• [TASK DATA]:
● ● ● ● ●
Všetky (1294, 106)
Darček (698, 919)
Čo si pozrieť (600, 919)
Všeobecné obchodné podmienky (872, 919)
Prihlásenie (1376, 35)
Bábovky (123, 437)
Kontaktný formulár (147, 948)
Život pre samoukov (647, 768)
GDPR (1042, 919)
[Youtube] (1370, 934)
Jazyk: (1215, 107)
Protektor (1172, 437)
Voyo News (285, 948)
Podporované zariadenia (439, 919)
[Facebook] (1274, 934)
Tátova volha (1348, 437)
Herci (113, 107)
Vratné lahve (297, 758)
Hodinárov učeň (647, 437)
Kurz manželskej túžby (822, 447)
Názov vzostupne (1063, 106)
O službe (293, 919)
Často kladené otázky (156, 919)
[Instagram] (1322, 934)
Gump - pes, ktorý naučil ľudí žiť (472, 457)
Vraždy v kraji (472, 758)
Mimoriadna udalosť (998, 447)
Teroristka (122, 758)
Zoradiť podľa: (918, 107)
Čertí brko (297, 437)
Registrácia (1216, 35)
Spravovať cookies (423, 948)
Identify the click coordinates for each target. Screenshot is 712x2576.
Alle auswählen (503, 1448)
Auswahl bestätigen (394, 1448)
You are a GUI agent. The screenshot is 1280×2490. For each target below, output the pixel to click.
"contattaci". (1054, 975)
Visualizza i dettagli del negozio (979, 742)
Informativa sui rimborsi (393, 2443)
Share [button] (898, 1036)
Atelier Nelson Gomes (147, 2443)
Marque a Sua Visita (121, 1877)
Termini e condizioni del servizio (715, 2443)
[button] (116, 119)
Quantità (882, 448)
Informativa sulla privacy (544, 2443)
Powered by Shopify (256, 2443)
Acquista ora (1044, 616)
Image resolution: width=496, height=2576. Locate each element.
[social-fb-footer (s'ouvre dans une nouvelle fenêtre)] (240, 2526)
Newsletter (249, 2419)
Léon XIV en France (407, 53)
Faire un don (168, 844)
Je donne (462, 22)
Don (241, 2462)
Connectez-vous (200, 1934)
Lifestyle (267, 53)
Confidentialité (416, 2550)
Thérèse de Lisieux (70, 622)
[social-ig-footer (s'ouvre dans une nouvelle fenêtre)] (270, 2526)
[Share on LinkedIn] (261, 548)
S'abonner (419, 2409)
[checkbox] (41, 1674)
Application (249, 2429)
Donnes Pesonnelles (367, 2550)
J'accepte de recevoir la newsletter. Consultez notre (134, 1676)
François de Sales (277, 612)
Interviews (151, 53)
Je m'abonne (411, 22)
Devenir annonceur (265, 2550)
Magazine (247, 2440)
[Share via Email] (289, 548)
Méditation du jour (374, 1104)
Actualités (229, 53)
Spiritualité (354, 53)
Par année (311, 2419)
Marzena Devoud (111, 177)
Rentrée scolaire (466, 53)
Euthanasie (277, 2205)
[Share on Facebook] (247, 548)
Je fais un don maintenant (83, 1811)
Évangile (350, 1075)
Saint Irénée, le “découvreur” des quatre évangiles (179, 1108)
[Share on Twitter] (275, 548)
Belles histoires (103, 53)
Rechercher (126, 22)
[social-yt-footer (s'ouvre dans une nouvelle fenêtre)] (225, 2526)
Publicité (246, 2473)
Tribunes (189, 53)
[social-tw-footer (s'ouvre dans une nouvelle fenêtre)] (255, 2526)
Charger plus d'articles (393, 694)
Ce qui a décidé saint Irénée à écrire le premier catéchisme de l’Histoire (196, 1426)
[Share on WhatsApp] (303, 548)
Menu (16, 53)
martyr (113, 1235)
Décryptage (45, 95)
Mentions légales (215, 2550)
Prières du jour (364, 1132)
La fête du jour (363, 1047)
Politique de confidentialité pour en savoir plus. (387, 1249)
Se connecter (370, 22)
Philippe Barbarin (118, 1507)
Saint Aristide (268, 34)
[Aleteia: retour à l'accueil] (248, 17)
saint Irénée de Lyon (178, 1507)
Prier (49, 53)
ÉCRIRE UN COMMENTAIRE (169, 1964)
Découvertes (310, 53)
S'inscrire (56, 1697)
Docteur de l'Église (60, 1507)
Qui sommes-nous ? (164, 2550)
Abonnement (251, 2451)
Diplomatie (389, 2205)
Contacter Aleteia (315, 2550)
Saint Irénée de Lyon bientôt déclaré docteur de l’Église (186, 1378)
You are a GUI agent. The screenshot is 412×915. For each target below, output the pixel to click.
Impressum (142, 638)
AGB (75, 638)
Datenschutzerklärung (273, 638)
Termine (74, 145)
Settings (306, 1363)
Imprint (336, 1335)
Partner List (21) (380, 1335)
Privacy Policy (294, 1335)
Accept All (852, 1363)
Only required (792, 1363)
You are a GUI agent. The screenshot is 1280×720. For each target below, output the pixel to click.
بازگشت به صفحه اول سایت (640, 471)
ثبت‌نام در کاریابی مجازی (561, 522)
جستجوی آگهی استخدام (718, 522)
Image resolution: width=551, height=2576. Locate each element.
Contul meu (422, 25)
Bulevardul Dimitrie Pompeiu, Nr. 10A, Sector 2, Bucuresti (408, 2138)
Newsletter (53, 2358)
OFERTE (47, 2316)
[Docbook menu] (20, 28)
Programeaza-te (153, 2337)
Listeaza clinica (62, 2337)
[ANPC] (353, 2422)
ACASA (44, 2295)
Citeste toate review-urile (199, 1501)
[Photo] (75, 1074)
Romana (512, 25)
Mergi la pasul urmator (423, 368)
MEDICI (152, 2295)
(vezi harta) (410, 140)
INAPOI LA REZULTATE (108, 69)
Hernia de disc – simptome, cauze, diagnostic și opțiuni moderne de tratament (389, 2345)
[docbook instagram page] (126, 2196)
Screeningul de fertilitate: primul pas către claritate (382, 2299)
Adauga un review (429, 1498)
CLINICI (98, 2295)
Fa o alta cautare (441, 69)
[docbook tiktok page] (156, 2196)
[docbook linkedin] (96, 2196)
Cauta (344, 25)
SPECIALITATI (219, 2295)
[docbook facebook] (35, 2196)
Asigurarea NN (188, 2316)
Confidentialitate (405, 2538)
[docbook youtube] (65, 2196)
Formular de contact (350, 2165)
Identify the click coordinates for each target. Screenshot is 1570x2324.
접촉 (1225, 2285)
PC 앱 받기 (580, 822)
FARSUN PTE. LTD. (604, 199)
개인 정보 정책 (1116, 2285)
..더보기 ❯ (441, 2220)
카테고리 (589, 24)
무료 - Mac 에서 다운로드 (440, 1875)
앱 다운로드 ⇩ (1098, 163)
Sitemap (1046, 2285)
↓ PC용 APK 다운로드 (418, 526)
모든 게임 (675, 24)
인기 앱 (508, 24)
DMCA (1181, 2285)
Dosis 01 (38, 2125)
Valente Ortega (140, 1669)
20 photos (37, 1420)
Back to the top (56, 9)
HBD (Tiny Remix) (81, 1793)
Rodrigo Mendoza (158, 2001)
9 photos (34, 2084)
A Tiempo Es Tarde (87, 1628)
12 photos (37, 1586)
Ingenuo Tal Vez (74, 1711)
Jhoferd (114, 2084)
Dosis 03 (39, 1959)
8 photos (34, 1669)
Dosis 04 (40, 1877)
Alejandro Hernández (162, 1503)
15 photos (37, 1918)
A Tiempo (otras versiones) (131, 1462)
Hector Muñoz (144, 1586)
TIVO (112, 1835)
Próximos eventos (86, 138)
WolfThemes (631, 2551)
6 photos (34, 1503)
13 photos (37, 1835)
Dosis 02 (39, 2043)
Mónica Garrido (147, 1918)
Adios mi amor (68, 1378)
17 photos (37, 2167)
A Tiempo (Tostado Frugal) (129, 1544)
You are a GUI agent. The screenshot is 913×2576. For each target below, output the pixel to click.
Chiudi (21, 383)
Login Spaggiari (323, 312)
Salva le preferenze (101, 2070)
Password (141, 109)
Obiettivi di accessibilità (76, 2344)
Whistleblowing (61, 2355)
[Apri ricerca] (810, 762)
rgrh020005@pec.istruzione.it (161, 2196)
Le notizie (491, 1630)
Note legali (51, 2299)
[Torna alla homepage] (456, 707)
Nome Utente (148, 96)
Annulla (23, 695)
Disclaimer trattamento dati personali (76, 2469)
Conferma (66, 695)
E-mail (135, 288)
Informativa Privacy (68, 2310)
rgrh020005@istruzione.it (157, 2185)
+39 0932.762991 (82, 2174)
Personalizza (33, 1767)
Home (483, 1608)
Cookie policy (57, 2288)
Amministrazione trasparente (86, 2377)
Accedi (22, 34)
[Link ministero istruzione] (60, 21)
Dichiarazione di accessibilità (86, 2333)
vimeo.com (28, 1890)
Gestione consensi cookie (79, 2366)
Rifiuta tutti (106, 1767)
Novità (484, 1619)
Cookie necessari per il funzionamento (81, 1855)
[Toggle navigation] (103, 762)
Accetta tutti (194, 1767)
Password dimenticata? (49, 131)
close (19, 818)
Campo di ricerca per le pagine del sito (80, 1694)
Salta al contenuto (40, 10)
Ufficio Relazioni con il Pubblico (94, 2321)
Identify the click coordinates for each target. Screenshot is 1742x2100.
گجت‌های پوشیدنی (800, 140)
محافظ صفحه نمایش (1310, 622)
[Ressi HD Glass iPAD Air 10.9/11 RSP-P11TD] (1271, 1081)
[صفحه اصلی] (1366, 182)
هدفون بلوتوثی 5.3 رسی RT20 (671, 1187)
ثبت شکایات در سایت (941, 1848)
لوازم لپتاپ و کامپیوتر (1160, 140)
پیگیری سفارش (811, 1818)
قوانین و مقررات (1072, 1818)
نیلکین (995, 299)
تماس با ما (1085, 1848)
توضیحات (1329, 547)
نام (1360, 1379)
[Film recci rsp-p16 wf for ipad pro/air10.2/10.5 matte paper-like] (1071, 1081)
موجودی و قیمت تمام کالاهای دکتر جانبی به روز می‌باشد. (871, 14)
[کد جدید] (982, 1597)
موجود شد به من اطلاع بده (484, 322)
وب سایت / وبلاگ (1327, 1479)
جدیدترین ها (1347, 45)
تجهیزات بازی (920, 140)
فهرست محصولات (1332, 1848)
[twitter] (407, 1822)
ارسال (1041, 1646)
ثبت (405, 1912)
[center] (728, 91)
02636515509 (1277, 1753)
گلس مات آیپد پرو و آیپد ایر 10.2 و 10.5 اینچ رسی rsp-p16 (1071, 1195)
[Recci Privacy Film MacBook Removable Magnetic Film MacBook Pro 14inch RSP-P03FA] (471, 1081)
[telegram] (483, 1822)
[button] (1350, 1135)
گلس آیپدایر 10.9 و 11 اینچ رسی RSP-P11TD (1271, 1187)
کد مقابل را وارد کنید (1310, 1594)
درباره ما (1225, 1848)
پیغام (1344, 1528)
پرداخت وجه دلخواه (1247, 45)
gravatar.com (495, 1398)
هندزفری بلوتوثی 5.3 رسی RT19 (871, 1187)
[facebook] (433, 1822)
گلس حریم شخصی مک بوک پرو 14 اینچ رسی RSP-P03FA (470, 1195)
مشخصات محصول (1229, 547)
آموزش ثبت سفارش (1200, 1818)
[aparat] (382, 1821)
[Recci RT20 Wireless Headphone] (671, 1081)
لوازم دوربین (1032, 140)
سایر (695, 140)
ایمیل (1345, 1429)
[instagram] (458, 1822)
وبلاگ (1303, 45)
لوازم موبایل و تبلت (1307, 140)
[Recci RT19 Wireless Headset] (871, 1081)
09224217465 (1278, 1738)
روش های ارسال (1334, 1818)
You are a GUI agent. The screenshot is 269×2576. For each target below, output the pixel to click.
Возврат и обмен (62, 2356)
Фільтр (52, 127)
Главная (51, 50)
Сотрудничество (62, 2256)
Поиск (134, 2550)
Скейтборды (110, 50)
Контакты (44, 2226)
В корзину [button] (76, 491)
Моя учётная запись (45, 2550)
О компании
● ● ● ● ●
• [WHAT THE TASK ASKS]:
Of the entries above, transcribe exactly those lines that fall between the line containing "Atelier Nelson Gomes (147, 2443)" and the line containing "Thérèse de Lisieux (70, 622)", together with those two lines.

• [SOLUTION]:
Atelier Nelson Gomes (147, 2443)
Marque a Sua Visita (121, 1877)
Termini e condizioni del servizio (715, 2443)
[button] (116, 119)
Quantità (882, 448)
Informativa sulla privacy (544, 2443)
Powered by Shopify (256, 2443)
Acquista ora (1044, 616)
Image resolution: width=496, height=2576. Locate each element.
[social-fb-footer (s'ouvre dans une nouvelle fenêtre)] (240, 2526)
Newsletter (249, 2419)
Léon XIV en France (407, 53)
Faire un don (168, 844)
Je donne (462, 22)
Don (241, 2462)
Connectez-vous (200, 1934)
Lifestyle (267, 53)
Confidentialité (416, 2550)
Thérèse de Lisieux (70, 622)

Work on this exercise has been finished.